The city of Duluth and Ever-Green Energy have been presented with the Environmental Initiative's Energy and Climate Award for their efforts to reduce energy use and carbon emissions.
In conjunction with the reconstruction of Superior Street, Ever-Green and the city replaced a steam heat system with a closed-loop hot water system, resulting in energy savings of more than 26%. The city also was able to reduce its use of coal fuel by 80% and cut greenhouse gas emissions by 20%. Additionally, the new system should allow Duluth to trim its annual use of water by 20 million gallons.
The conversion project was completed using Duluth's Community Benefits Program, with 12% of the work performed by women, people of color and disadvantaged individuals.

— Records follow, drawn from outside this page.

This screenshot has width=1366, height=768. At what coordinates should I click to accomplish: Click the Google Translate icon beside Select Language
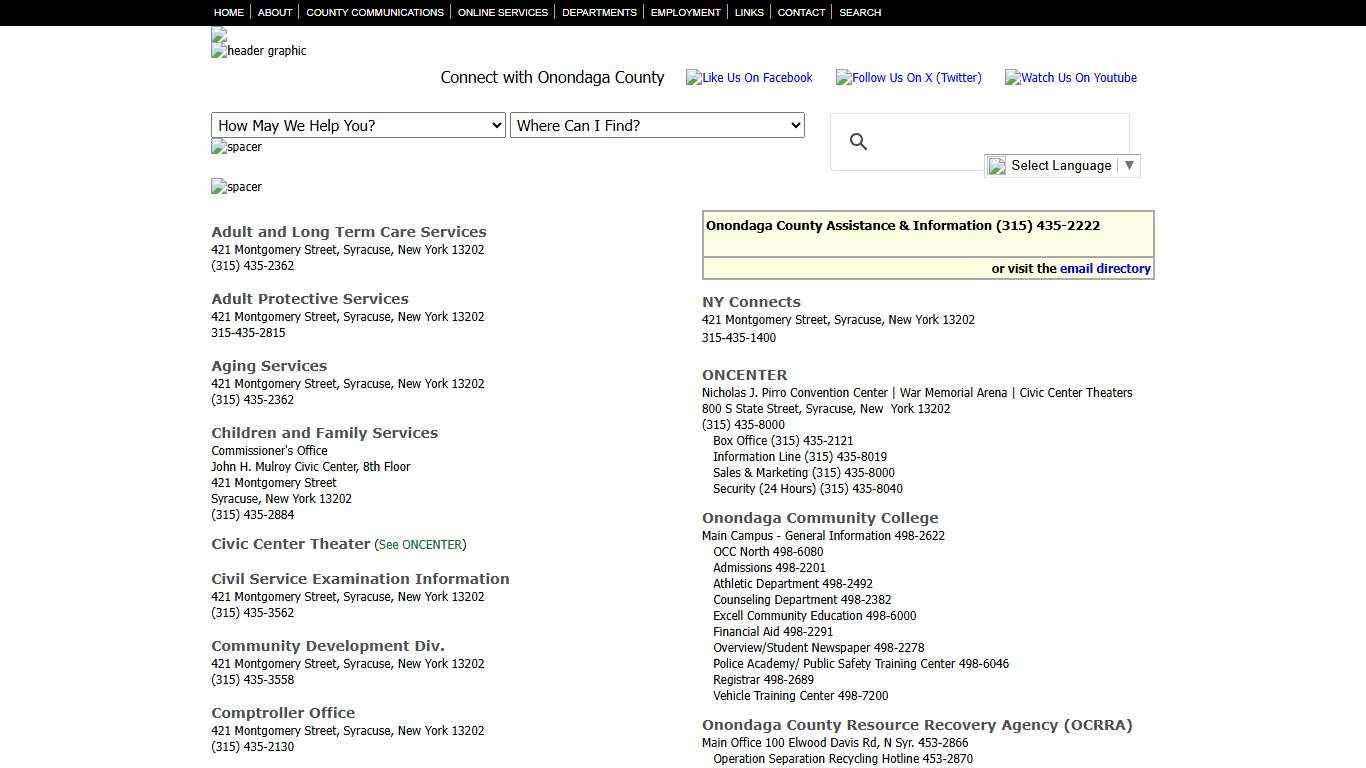997,166
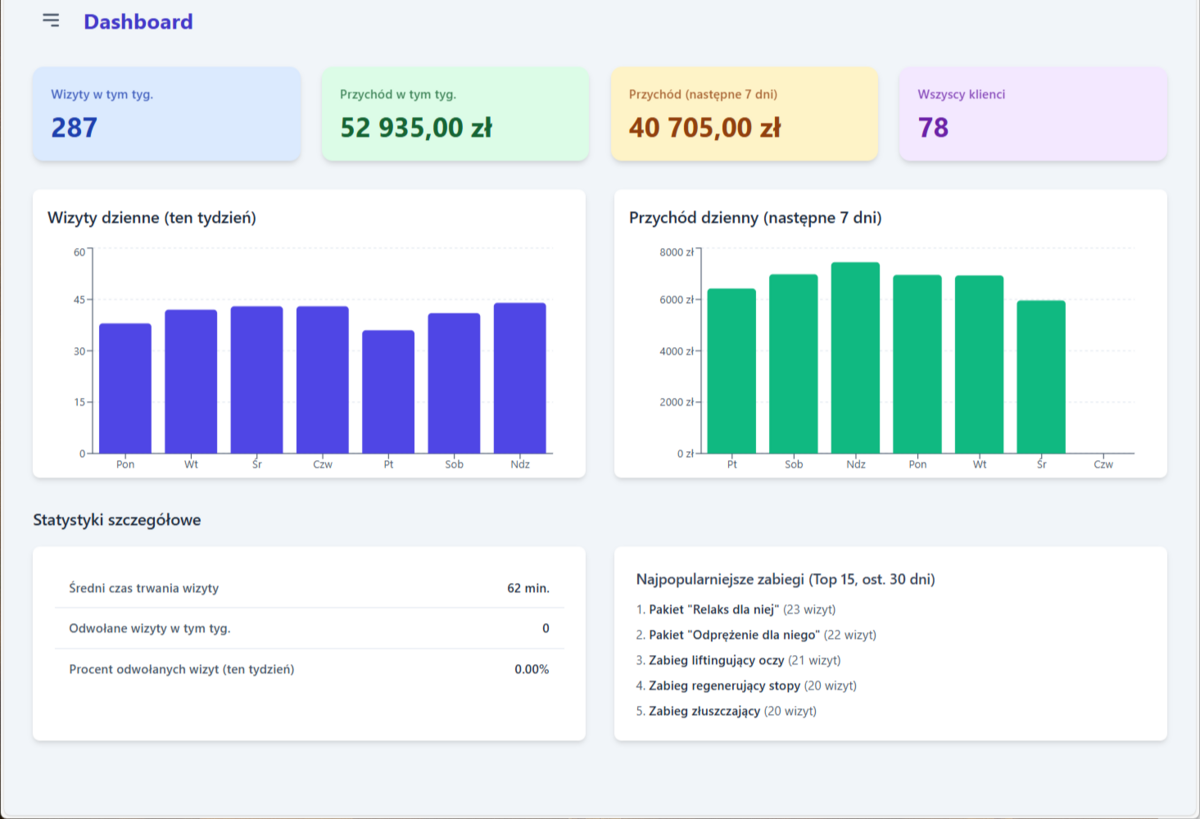Click the Sob bar in the daily revenue chart
This screenshot has height=819, width=1200.
(x=793, y=364)
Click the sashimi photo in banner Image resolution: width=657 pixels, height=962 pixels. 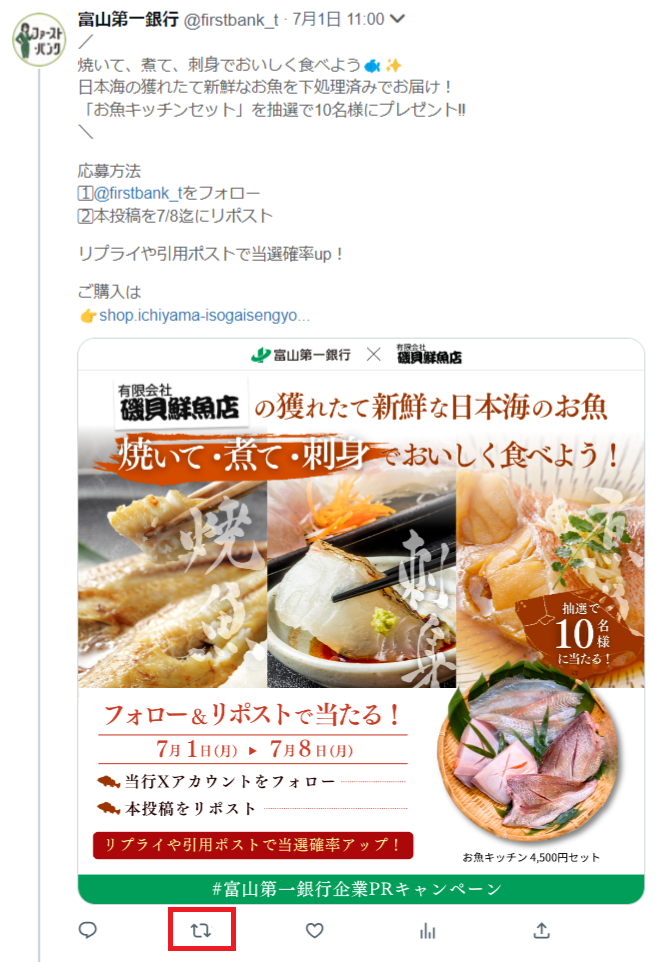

"This important public-private partnership and their commitment to decarbonization, stakeholder input and engagement and equity in hiring, exemplifies the vision for our awards program," said Christina Vang-Dixon, an Environmental Initiative project manager, in a news release.
"This one project has been a big part of putting us on the path to meet the city's climate goals in reducing carbon emissions," said Duluth Mayor Emily Larson in a statement in response to the award.
Duluth Energy Systems is a city-owned energy system that provides heat to more than 160 buildings in Canal Park and downtown Duluth.
"Investing in the energy system that has served the city's business district since 1931 is a once-in-a-lifetime opportunity. Converting from steam to hot water, adding natural gas to the fuel mix and updating customer building systems reduced carbon emissions, improved efficiency and has positioned the system to continue to decarbonize to the benefit of the customers and community," said Ever-Green Energy's CEO Ken Smith in a news release.